An important novel finding of this study is the pronounced increase in urinary excretion of the small basement membraneassociated heparan sulfate proteoglycan after light to moderate short-term exercise. This increased excretion, which probably reflects an increased turnover of heparan sulfate proteoglycan, will lead to a temporary partial depletion of the glomerular basement membranes. The loss of anionic sites provided by heparan sulfate proteoglycans might be responsible for exercise-induced proteinuria.
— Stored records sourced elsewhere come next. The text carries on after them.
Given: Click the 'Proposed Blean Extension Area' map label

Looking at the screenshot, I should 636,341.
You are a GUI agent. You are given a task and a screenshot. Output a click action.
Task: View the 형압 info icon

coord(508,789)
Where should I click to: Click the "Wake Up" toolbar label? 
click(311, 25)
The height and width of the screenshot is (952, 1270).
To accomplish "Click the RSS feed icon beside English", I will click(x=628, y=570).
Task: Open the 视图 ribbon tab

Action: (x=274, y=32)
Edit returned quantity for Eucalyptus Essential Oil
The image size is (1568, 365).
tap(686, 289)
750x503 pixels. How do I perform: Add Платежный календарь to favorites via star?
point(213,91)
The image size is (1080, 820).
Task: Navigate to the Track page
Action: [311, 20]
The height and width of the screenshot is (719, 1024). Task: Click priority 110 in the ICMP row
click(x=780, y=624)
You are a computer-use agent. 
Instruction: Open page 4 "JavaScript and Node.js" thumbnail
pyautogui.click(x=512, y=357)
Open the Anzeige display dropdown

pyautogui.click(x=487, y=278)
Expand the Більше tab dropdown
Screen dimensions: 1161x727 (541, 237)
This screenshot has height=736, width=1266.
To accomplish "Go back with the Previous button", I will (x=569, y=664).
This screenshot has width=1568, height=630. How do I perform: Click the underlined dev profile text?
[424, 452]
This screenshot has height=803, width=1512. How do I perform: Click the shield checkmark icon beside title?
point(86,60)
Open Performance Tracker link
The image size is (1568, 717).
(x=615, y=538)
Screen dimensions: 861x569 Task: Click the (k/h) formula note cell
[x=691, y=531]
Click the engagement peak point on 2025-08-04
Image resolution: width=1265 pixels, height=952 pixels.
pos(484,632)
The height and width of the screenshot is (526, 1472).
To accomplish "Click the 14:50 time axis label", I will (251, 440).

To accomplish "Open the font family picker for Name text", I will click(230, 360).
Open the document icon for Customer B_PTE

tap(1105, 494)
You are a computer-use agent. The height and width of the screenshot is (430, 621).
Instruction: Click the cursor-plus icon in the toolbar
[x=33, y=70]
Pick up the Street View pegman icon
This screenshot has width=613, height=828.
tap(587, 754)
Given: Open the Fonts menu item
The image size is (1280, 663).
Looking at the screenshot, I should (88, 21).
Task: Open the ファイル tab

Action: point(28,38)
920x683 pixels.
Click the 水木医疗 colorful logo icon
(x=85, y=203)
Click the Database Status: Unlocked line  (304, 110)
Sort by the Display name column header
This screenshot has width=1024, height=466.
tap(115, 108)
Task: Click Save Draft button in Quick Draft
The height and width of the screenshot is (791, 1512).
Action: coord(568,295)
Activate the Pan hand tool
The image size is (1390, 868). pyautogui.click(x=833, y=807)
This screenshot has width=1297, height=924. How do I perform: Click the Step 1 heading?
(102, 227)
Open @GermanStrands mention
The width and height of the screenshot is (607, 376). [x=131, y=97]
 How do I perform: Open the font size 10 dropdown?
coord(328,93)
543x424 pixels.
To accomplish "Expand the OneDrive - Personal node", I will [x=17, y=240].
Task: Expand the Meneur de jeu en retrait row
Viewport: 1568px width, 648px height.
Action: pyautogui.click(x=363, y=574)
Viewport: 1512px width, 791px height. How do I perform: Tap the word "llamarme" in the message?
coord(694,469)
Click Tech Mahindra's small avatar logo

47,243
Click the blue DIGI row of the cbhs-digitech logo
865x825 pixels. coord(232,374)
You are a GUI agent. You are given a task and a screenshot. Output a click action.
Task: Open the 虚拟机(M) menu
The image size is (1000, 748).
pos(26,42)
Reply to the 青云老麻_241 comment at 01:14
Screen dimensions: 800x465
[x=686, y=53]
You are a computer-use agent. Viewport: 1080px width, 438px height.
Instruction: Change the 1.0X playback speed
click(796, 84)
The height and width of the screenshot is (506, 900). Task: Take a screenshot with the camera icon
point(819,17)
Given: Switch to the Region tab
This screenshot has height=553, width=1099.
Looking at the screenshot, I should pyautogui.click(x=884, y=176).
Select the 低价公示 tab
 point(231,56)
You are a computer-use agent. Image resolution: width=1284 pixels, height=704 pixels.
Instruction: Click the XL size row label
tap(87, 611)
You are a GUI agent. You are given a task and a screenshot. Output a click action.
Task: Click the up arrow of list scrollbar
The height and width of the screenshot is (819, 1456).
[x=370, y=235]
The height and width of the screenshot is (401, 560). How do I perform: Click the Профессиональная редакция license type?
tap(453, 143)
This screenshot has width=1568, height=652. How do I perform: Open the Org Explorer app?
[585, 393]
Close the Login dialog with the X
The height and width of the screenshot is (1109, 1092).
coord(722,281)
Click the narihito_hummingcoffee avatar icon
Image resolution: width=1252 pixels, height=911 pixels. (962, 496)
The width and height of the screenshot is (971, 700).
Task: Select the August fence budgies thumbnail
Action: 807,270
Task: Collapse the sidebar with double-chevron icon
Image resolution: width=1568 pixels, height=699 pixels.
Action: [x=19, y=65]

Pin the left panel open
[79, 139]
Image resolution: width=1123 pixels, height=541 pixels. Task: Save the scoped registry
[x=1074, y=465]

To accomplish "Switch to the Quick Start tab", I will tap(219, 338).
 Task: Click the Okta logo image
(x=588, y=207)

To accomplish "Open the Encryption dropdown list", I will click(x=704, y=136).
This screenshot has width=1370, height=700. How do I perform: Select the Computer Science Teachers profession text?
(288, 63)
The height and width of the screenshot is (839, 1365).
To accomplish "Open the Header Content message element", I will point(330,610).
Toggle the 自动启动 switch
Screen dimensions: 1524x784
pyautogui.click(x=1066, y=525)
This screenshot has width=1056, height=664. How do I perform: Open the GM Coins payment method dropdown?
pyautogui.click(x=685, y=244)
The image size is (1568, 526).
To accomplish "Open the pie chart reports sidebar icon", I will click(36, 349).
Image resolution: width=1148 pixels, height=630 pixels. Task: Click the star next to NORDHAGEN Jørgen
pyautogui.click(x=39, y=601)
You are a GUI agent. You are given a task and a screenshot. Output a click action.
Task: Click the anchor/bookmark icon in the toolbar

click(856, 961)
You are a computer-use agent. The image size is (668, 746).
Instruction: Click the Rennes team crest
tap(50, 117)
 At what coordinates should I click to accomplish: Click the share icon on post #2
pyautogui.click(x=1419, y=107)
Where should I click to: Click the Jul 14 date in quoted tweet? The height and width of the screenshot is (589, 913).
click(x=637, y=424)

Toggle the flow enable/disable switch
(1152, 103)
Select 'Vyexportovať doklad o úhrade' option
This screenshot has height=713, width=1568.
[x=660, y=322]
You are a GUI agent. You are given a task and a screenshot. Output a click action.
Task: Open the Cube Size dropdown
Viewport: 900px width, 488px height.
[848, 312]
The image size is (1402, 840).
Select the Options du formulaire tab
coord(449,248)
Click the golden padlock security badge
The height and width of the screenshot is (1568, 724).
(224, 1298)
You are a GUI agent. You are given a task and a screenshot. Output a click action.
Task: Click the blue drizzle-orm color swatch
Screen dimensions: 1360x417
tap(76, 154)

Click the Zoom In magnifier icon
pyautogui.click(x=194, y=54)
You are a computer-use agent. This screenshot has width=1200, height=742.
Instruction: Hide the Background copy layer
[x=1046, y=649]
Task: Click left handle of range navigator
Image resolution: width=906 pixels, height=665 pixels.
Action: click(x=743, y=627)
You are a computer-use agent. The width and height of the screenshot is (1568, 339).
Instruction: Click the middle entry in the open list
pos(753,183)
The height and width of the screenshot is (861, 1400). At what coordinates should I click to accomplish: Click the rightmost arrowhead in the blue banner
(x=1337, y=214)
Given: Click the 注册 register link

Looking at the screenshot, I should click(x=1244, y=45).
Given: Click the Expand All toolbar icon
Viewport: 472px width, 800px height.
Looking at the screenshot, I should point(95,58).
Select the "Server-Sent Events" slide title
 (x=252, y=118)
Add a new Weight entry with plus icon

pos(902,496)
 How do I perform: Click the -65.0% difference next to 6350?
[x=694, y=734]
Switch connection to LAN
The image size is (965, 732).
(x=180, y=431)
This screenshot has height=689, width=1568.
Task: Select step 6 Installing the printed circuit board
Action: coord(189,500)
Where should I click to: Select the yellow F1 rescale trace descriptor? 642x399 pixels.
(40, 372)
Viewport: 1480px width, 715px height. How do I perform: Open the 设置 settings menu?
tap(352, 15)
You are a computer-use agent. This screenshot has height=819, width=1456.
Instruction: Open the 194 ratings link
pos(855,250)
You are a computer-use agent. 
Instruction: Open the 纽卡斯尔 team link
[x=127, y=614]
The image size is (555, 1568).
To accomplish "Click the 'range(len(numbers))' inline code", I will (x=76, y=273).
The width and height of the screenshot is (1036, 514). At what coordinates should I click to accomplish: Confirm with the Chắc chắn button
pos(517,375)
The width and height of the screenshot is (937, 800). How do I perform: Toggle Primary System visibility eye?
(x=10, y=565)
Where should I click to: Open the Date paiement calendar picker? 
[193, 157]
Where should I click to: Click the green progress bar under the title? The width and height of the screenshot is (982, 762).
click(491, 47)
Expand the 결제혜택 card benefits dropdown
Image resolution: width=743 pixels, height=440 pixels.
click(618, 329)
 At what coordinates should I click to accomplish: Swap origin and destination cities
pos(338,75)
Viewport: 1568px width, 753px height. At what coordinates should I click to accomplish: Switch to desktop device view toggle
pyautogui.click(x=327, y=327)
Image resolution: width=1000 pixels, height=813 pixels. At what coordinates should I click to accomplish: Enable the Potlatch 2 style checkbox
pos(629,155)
Even though the molecular mechanism of the release of heparan sulfate proteoglycan from basement membranes remains to be clarified, studies in the rat indicate that heparan sulfate proteoglycan from the glomerular basement membrane exhibits a very rapid turnover, with half-lives in the range of 5 to 20 hours, when examined by metabolic labeling and immunoprecipitation.8 9 10 Whether other components of basement membranes, eg, collagen type IV, laminin, or fibronectin, exhibit a similar increased turnover after exercise remains to be clarified. In the rat, however, half-lives of about 110 days have been found for glomerular basement membrane collagens.28
A second important finding of this study is the significant difference in exercise-induced excretion of the small basement membrane heparan sulfate proteoglycan between hypertensive patients and normotensive subjects, which probably reflects differences in the turnover of heparan sulfate proteoglycan. Our data suggest that the reduced excretion of heparan sulfate proteoglycan is due to changes in the structure and function of glomerular basement membranes in hypertension. This is supported by the decreased content of the small heparan sulfate proteoglycan in glomerular basement membranes of hypertensive patients as shown by immunohistochemistry, even though functional and immunohistochemical data were not from the same patients. Whether basement membranes from other organs or blood vessels are also affected and whether these changes are the result of hypertension or contribute to the pathogenesis of this disease must be analyzed. However, our data indicate that determination of exercise-induced urinary excretion of the novel small heparan sulfate proteoglycan may be a helpful tool in detecting altered glomerular basement membrane function in hypertension or other kidney diseases.
Received June 7, 1993; first decision June 29, 1993; accepted November 1, 1994.